Despite the upcoming fork (or perhaps because of it), Bitcoin broke through the $4,000 mark. This sharp appreciation spurred concerns about the asset behaving like a classic “bubble”.
High Five (August 2017 – September 2017)
The “bubble” was embodied by an off-the-cuff remark by JPMorgan Chase CEO which went viral, and which was one in a long series of attacks on the cryptocurrency during a memorable September which included, amongst other things, a mass of Bitcoin limit sells as it hit $5000 first time, a ban on ICOs by China followed shortly after by a second announcement related to the closing of local BTC exchanges on Chinese territory.
It was an onslaught which brought the beleagured cryptocurrency back to $3000 yet it somehow managed to weather the storm, perhaps in part due to the SegWit (Segregated Witness) upgrade in August that allowed a higher turnaround time in transaction processing time by removing non-essential transaction data off-chain.
Sixing It (September 2017 – October 2017)
In September 2017, Bitcoin announced another hard fork, SegWit2x, slated for November 2017. Bitcoin reacts by climbing to $6,000, as investors bet on future gains from the scheduled split for November – likely in the hope that they could cash in the same way that many had during the previous high-profile fork (Bitcoin Cash) which essentially created value from thin air for existing bitcoin holders equivalent to 10% of their current holdings.
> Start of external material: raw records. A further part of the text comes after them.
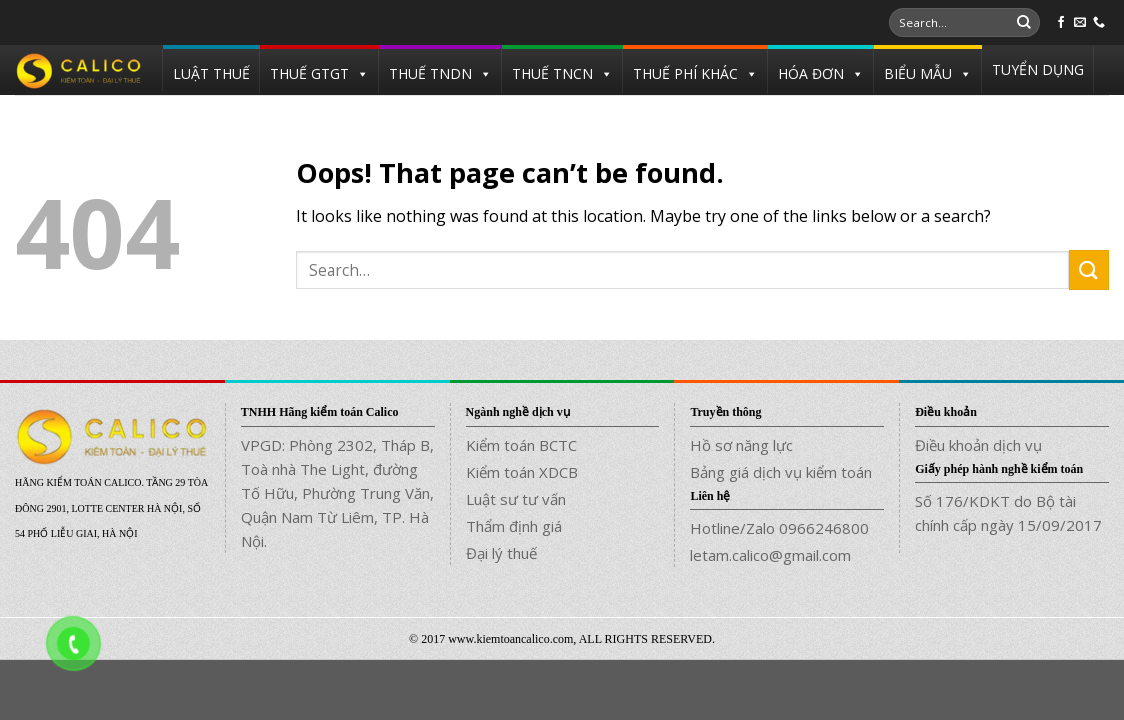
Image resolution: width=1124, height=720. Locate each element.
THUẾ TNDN (430, 73)
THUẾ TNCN (552, 73)
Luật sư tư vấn (516, 499)
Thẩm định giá (514, 526)
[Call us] (1099, 23)
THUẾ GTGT (309, 73)
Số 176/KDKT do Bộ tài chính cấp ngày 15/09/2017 (1008, 513)
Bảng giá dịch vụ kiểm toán (781, 472)
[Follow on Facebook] (1061, 23)
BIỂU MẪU (918, 73)
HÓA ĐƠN (811, 73)
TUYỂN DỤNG (1038, 69)
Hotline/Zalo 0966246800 (779, 528)
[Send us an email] (1080, 23)
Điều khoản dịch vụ (978, 445)
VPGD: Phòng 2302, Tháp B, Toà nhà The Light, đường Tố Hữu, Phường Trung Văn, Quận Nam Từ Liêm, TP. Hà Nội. (337, 493)
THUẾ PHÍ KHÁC (685, 73)
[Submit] (1024, 23)
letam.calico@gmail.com (770, 555)
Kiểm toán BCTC (521, 445)
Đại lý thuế (501, 553)
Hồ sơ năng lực (741, 445)
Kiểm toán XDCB (522, 472)
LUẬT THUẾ (211, 73)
As a result, September’s series of hidings were quickly brushed off as the digital currency witnessed a fresh inflow of fresh funds from existing investors from within the Alt Coin space and new investors who were likely onboarded as a result of the high-profile media coverage of recent events. Trading volumes in Bitcoin far surpass that of other digital currencies. The month of October also marked another split in the currency, Bitcoin Gold.
Seven Up (October 2017 – November 2017)
By end of October 2017, the CME Group – the world’s leading derivatives exchange operator – announced its intention to introduce Bitcoin futures contracts some time towards the end of 2017 / early 2018. The development is anticipated to bring in a new wave of investors – institutionally backed – which set up Bitcoin for its next sprint to the $7,000 mark which it reached on the 2nd of November.
The Higher You Climb, The Harder You Fall?
2017 has been a monumental year for Bitcoin, as it has been for the rest of the cryptocurrency universe. Beginning now its first tentative brushes with $8k as of writing, some are forecasting a price heading towards $10,000 in the next six to twelve months.
It is, of course, impossible to say what the future holds – some have forecast a Bitcoin price of $1m further down the line. Others forecast a complete crash in the wake of possible state-backed crypto-currrencies emerging not too long from now.
Either way, Bitcoin continues to dominate – if not define – the crypto-currency universe and that may be just why it retains the kind of support to ensure its long-term durability. We shall see.